Der Himmel über Büron ist an diesem Montagnachmittag wolkenverhangen. Unablässig prasseln Tropfen auf die weissen Plastikplanen, die Reihe um Reihe niedriger Kirschbäume überspannen. «Es hat etwas Beruhigendes», meint Obstbauer Christian Steiger (42), in dessen Chriesi-Plantage wir stehen. Beruhigend sind auch die Aussichten auf die kurz bevorstehende Chriesi-Ernte.
Die ersten Schweizer Chriesi haben es bereits in die Supermärkte geschafft. Und auch hier inmitten der Plantage hängt viel Rot an den Bäumchen. Steiger angelt sich ein Chriesi, schiebt es in den Mund und kaut, billigend nickend. «Direkt vom Baum schmecken sie immer noch am besten – auch wenn sie noch nicht perfekt sind.» Ein paar Tage noch, dann aber werden die Kirschen süss genug sein, dann läuft bei Steigers die grosse Kirschenernte an. «Wir freuen uns riesig.»
Dazu hat Steiger allen Grund. Denn die Ernte sei «sehr viel versprechend». Schweizweit sollen rund 3000 Tonnen Kirschen geerntet werden, 400 davon in der Zentralschweiz. Ein beträchtlicher Teil stammt dabei aus Steigers zwei Hektar grossen Plantage, die zu den grösseren des Kantons zählt. Sie alleine wird rund 30 Tonnen Kirschen abwerfen – «möglicherweise sogar noch mehr». Ähnlich hoch ausgefallen waren die Erträge laut Steiger in den letzten 20 Jahren nur dreimal– zuletzt im besonders ertragreichen Sommer 2014. Die Früchte liefert Steiger «zu 99 Prozent» in den Grosshandel für rund 6 Franken das Kilo. Je grösser die Chriesi, desto höher sei ihr Preis.

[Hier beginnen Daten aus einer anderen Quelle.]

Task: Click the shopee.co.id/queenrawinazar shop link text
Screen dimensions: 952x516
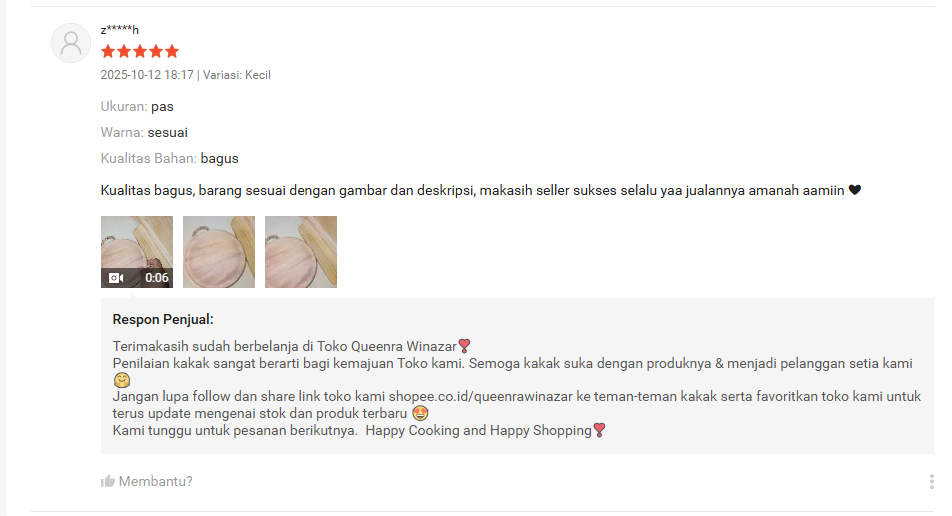Action: coord(480,396)
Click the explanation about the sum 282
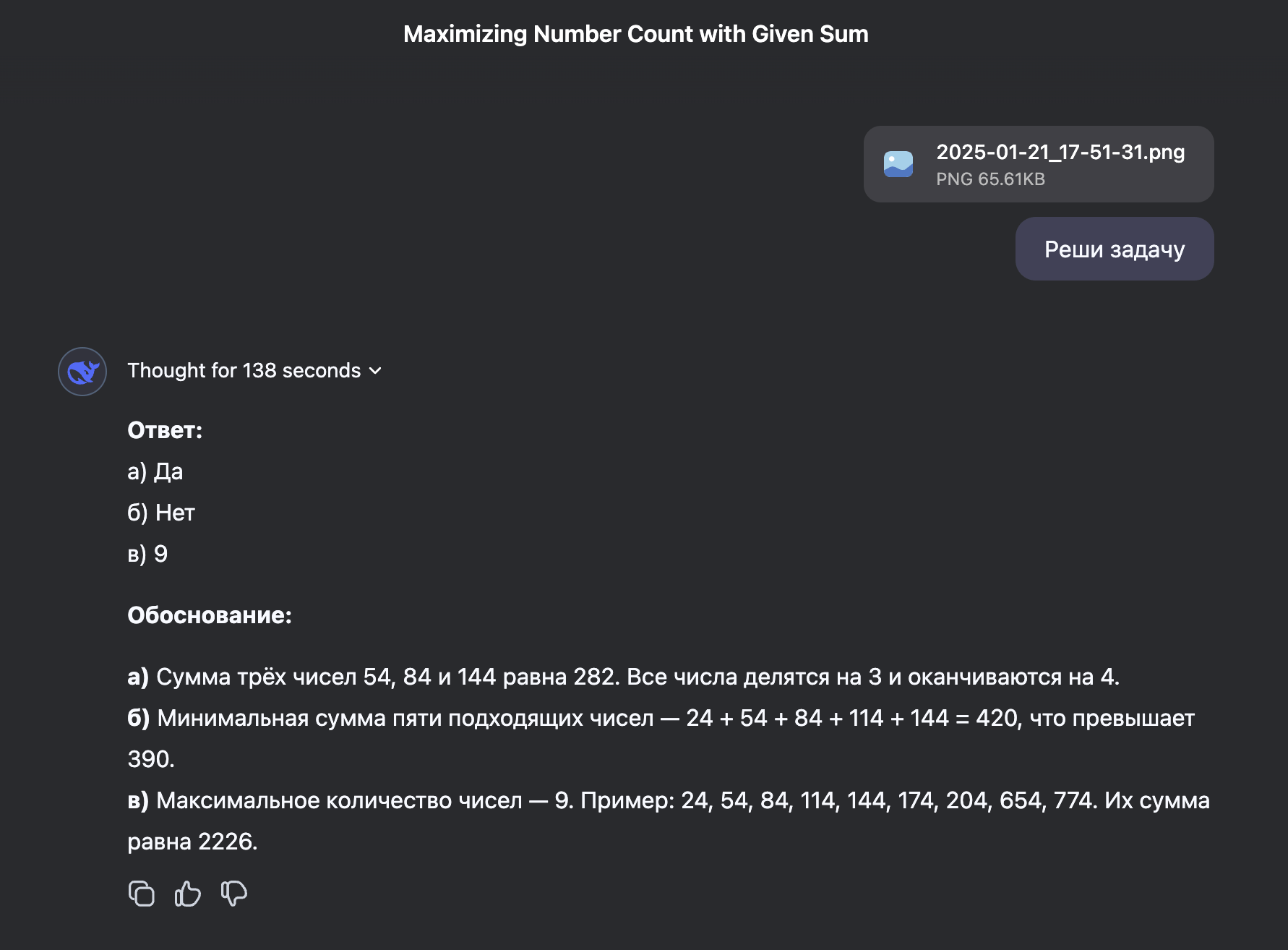The height and width of the screenshot is (950, 1288). coord(623,677)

Erfreut ist ob diesen Aussichten auch Steigers Frau Doris (35). Gerade auch, weil die letzte Saison «eine einschneidende» war. Der Frost im Frühjahr hatte damals zu enormen Ausfällen geführt. «Übrig blieben rund 30 Prozent der üblichen Erntemenge. Auch wenn die Zeichen heuer deutlich besser stehen, eingefahren ist die Ernte noch nicht – und die grösste Gefahr steht erst noch bevor: die Kirschessigfliege. Aktiv wird diese erst, wenn die Früchte richtig reif sind. «Aus diesem Grund sind um die ganze Anlage Netze gespannt.» Zudem ernte man alle Früchte ab, werfe keine einzige Kirsche unbedacht auf den Boden. «Das nämlich bietet dem Schädling einen idealen Nährgrund», erklärt Steiger.
Die Chriesi-Ernte läutet im «Chapf» einen mehrere Wochen andauernden Ausnahmezustand ein. Bis zu zwanzig Paar Hände werden Reihe um Reihe früh- bis spätreifende Sorten durcharbeiten. Allerdings hätten dieses Jahr fast alle Bäume gleichzeitig geblüht, so Steiger. Entsprechend viele Kirschen werden gleichzeitig reif sein.
Kirschenpflücker sind Frühaufsteher
«Anstelle von sechs Wochen, wird die Ernte dieses Jahr deshalb wohl nur vier dauern», glaubt Steiger. Umso mehr gilt es heuer eifrig zuzupacken. Jeweils von morgens um 6 Uhr bis nach dem Mittag. Danach wird es zu warm – wenn nicht den langjährigen Erntehelfern aus dem In- und Ausland, so sicherlich dem Chriesi, das bei Hitze an Knackigkeit einbüsst.
Nebst Kirschen baut Steiger auf seinem 13 Hektaren grossen Bauernhof Äpfel und Birnen an, züchtet seit letztem Herbst auch Zander und Egli. Daneben spielt er Cornet in der Feldmusik Knutwil, kümmert sich um seine sechsköpfige Familie. In den kommenden Wochen aber dreht sich alles ums Chriesi, das gegen die Hälfte seiner Einkünfte generiert – und entsprechend viel Aufmerksamkeit verlangt. Steiger: «So sehr wir uns auf die Chriesi-Saison freuen, so sehr schätzen wir auch die ruhigere Zeit danach.»
Veranstaltungen rund ums Chriesi:
Am 17. Juni findet in Wollerau/SZ das 21. Zentralschweizer Chriesifäscht statt. .
Am 5. Juli findet im Bahnhof Luzern zu Ehren der Schweizer Kirsche die Schweizer Meisterschaft im Chriesistei-Spucke statt. Die Teilnahme steht jedermann offen. Das Sportspektakel wird begleitet und unterstützt von zahlreichen prominenten Persönlichkeiten unter der Moderation von Nik Hartmann.